C’était comme ça et c’était tant pis pour elle. Sans les enfants, sans moi,
elle ne pesait pas lourd.
« Je lui tendais mon mouchoir. ``Ce
n’est pas grave, ajouta-t-elle en se forçant à sourire, ce n’est pas grave…Je
reste près de toi parce que je n’ai pas trouvé de meilleure idée. Je me suis
mal organisée pour une fois. Moi qui prévois toujours tout, là, je…Je me suis
laissé déborder, on dirait. `` Elle souriait en pleurant.
« J’ai tapoté sa main. C’était fini.
J’étais là. Je n’étais avec personne d’autre. Personne. C’était fini. C’était
fini…
« Nous avons bu nos cafés en commentant le
mauvais goût de la décoration et les moustaches du patron.
« Deux vieux amis tout couverts de
cicatrices.
« Nous venions de soulever une grosse
pierre et de la laisser retomber aussitôt.
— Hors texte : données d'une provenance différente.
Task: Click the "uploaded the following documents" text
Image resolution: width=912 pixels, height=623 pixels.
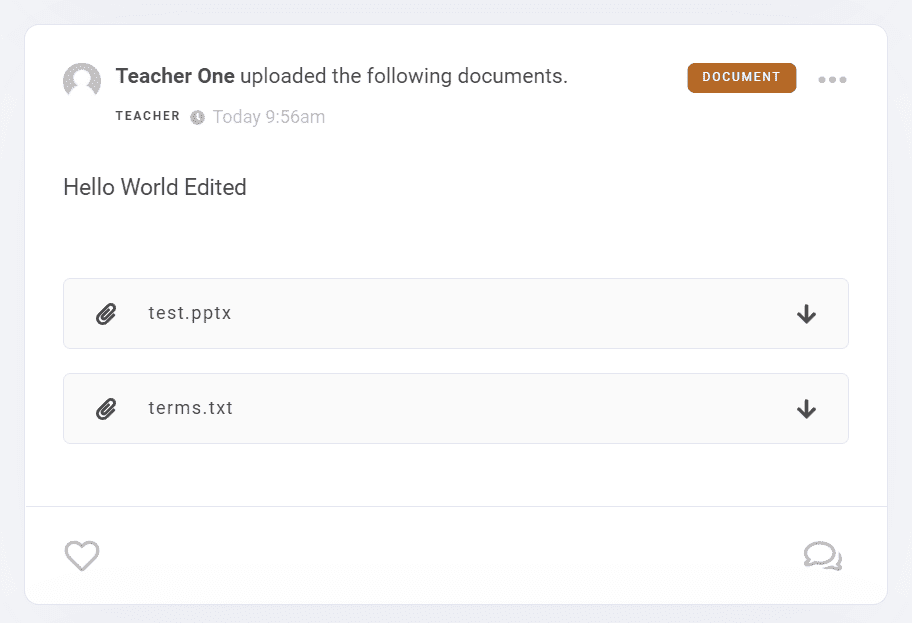Action: [x=404, y=76]
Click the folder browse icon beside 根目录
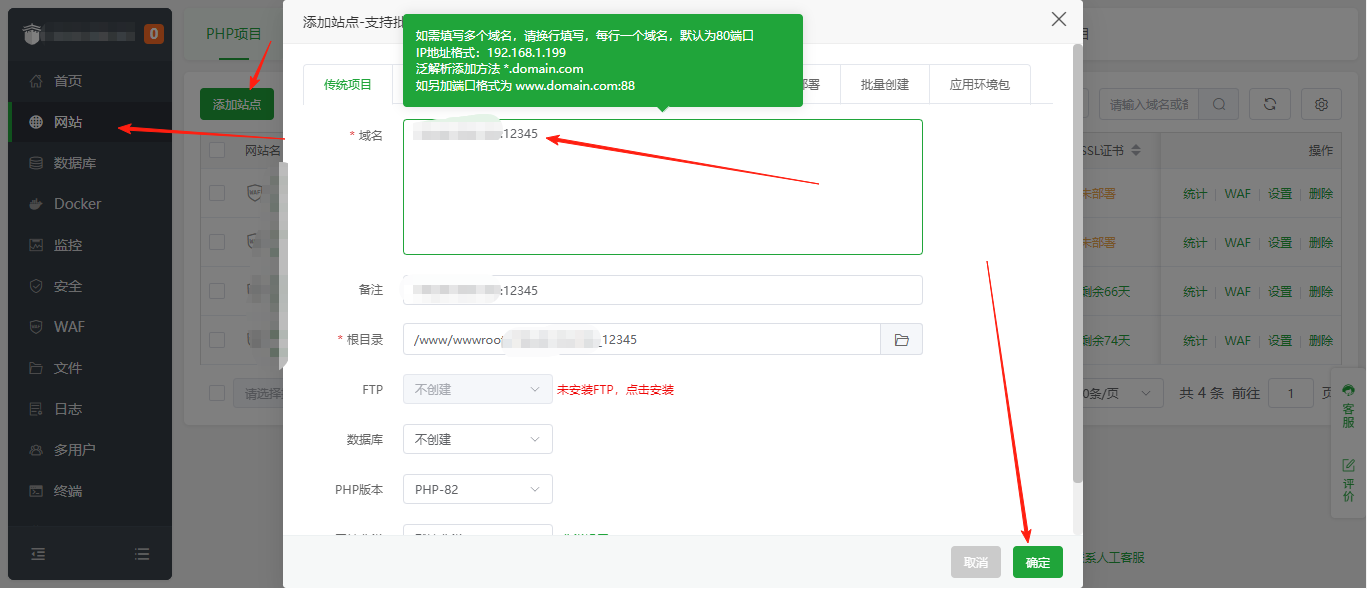 902,339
« C’était trop affreux ce qui grouillait
là-dessous.
(…)
Extrait du livre : « Je
l’aimais. » d’Anna Gavalda
Adrien a tout quitté, sa femme Chloé et ses
deux enfants, pour un nouvel amour. Il laisse derrière lui une monstrueuse
incompréhension qui terrasse Chloé. Avait-il vraiment le droit de partir
ainsi en oubliant tous ses devoirs ? Pour répondre à ces interrogations,
le père d’Adrien va la faire entrer dans le secret de ses blessures, dévoiler
ses propres lâchetés.
Cet extrait nous présente une scène pathétique,
d’une franche lucidité. Il illustre notre dépendance à la routine du quotidien,
à notre petit confort matériel, à l’angoisse générée par une perspective de
changement. Il est parfois trop difficile d’avoir le courage de ses idées…
Les mots d’Anna Gavalda sont vibrants de
simplicité, le ton, d’une justesse bouleversante.
J’ai
beaucoup aimé ce livre, bien qu'il soit d’une grande tristesse.